A cosa, invece, non potresti rinunciare?
Sono abbastanza legato alla mia città, Roma, perché ci sono nato. Ma magari a un altro piace Velletri, o Marino…va be', ma questo è un discorso del cazzo, lo puoi pure omettere…
Ci lasci con un aneddoto accaduto durante le riprese del film?
Ah, oddio, pensavo mi chiedessi: “Ci lasci qualche sordo?”, t'immagini? [si fa una grassa risata] Sappi che io mi diverto sul set.
Non mi viene difficile immaginarlo…
Mi piace fare scherzi. Pensa che una volta mi sono pure fatto arrestare: ho fatto venire due comparse vestite da carabinieri e mi sono fatto portare via, però lo scherzo è durato solo dieci minuti perché sono andati tutti nel panico.
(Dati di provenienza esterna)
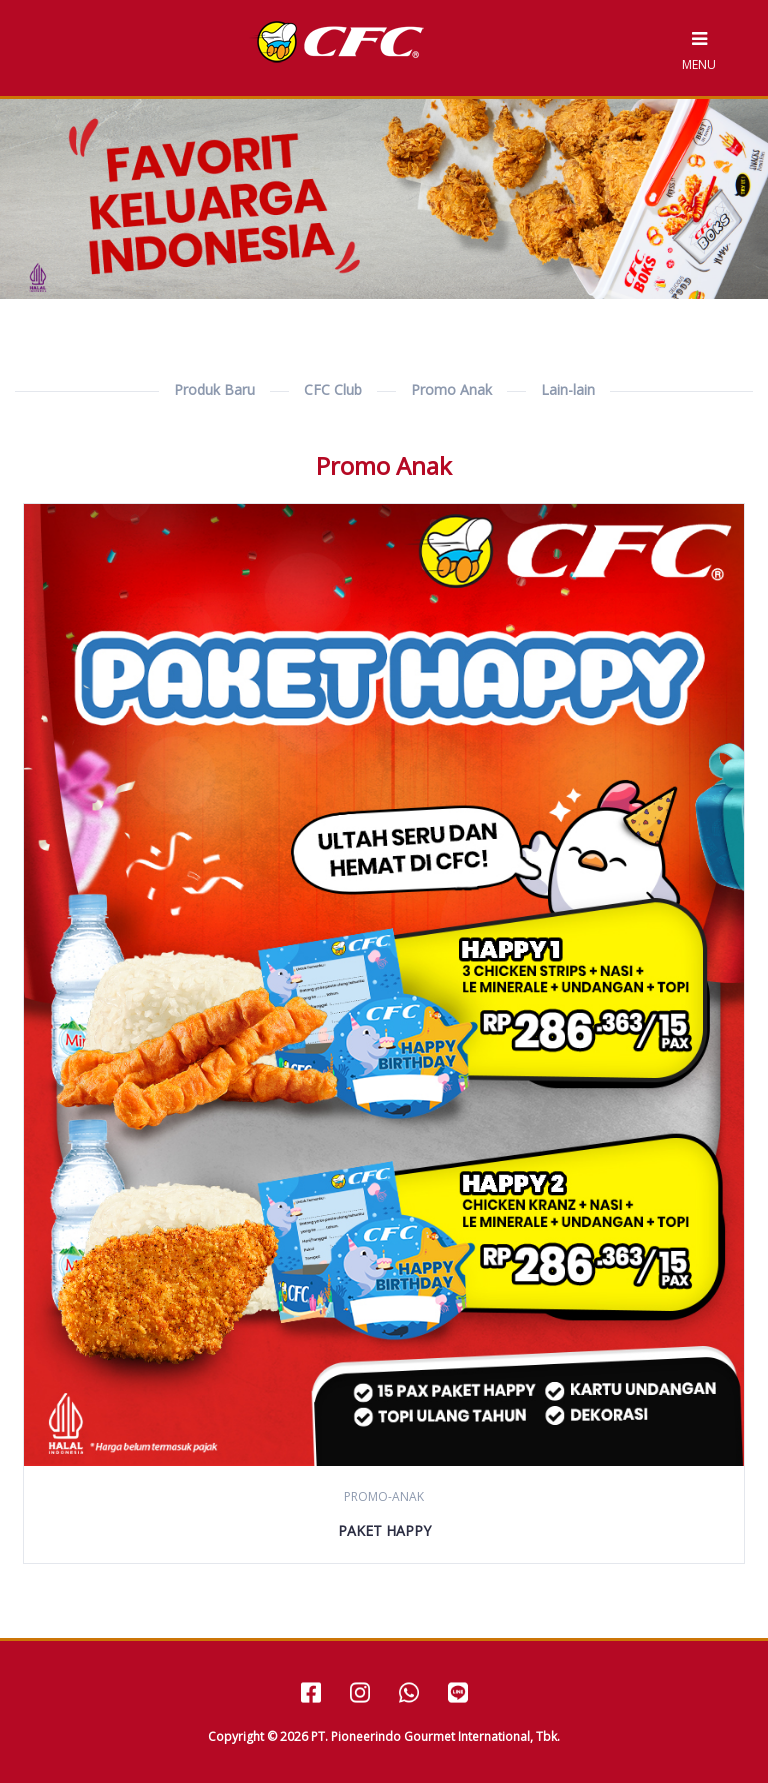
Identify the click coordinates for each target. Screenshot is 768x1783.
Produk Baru (214, 389)
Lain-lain (568, 389)
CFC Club (333, 389)
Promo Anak (451, 389)
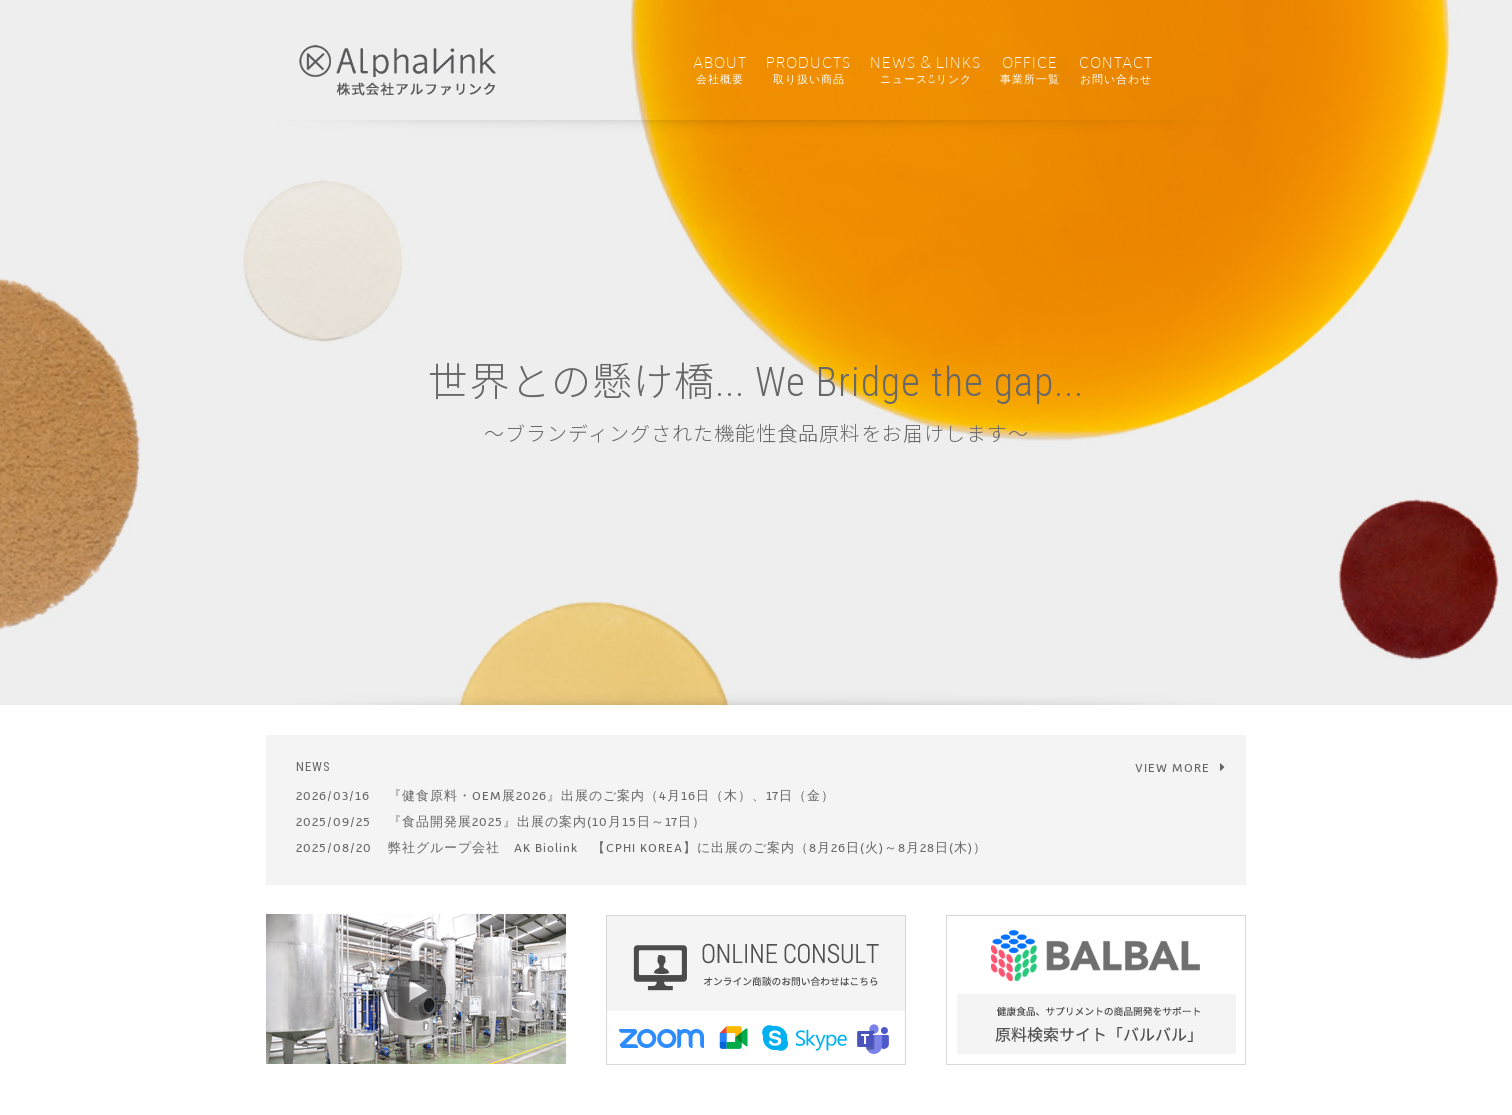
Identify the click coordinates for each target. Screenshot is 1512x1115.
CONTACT (1116, 70)
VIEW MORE (1180, 767)
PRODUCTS (808, 70)
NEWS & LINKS (925, 70)
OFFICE (1030, 70)
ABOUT (720, 70)
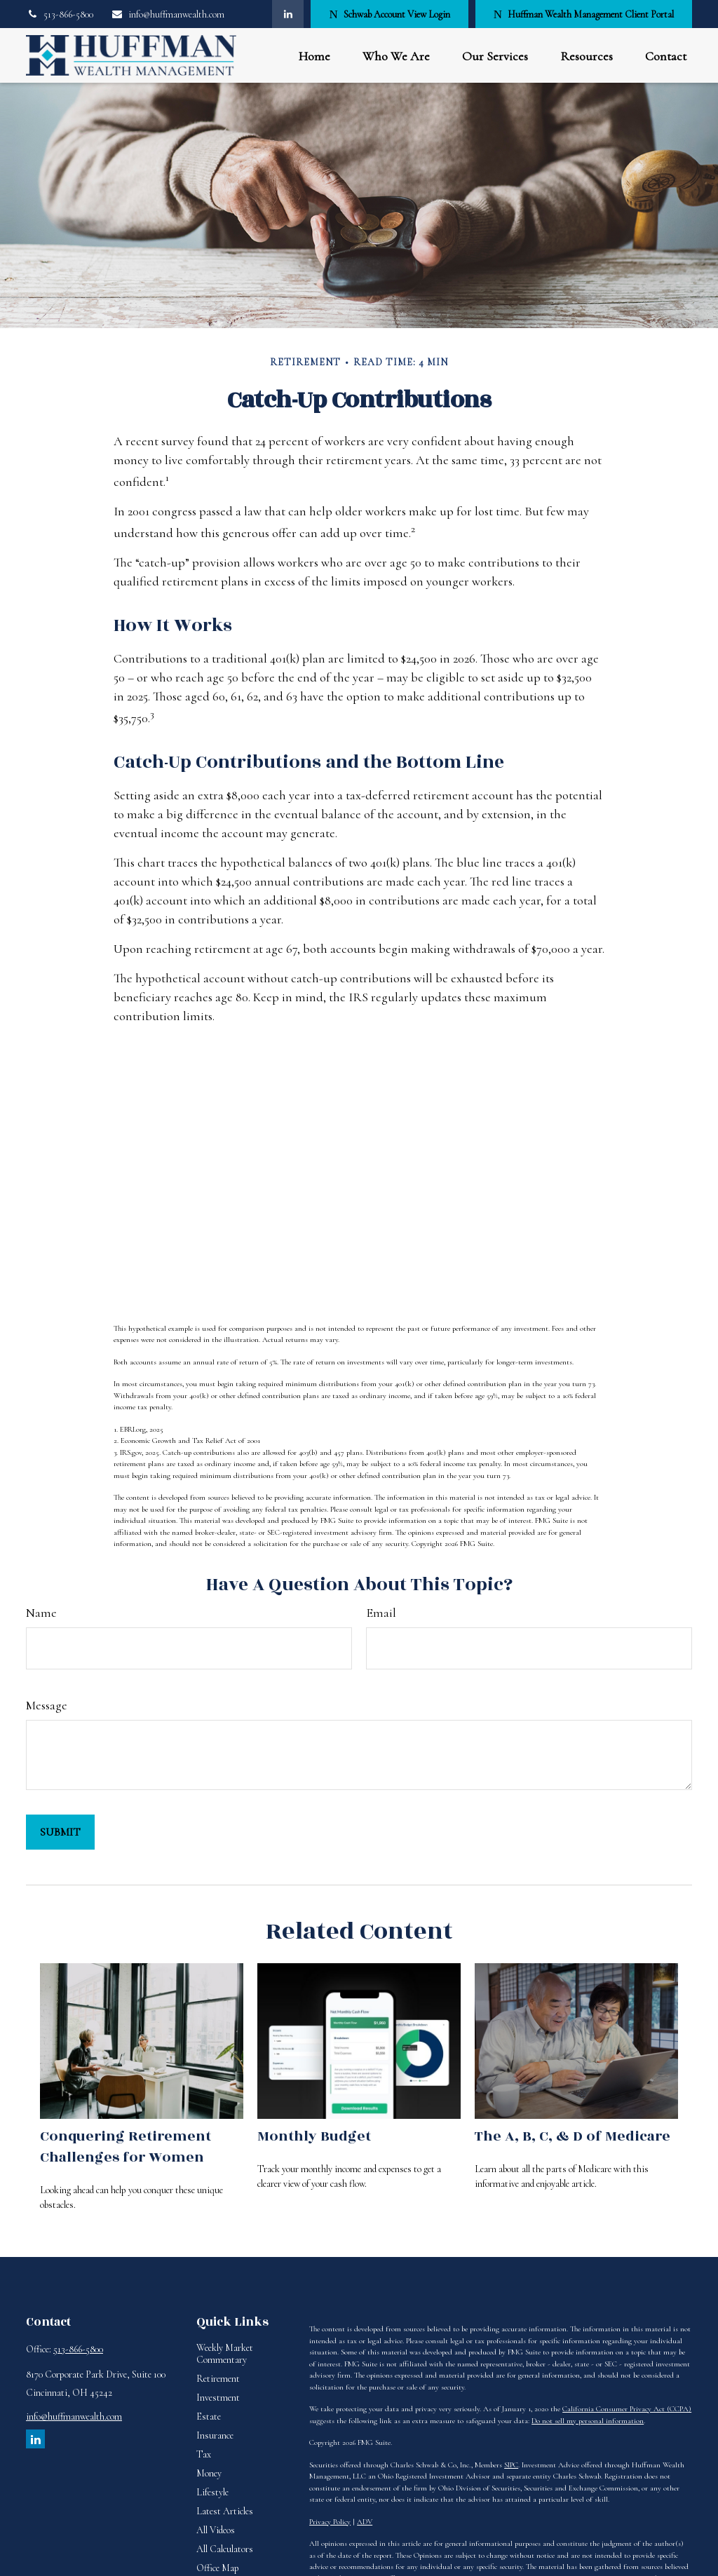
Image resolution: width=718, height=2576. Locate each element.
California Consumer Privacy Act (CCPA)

Un altro scherzo abbastanza pesante lo volevo fare a Lo Cascio, poi mi son detto che era meglio di no, e allora l'ho fatto a un direttore della produzione: ho fatto venire sul set un trans vero, l'abbiamo pagato, e gli ho fatto fare una scena di gelosia davanti a cento persone, ovviamente tutto organizzato con l'aiuto della regia. Va be', ma anche 'ste cose le puoi omettere…
The Dinner (I nostri ragazzi) sarà proiettato al Walter Reade Theater del Lincoln Center lunedì 8 giugno alle 4.00 pm.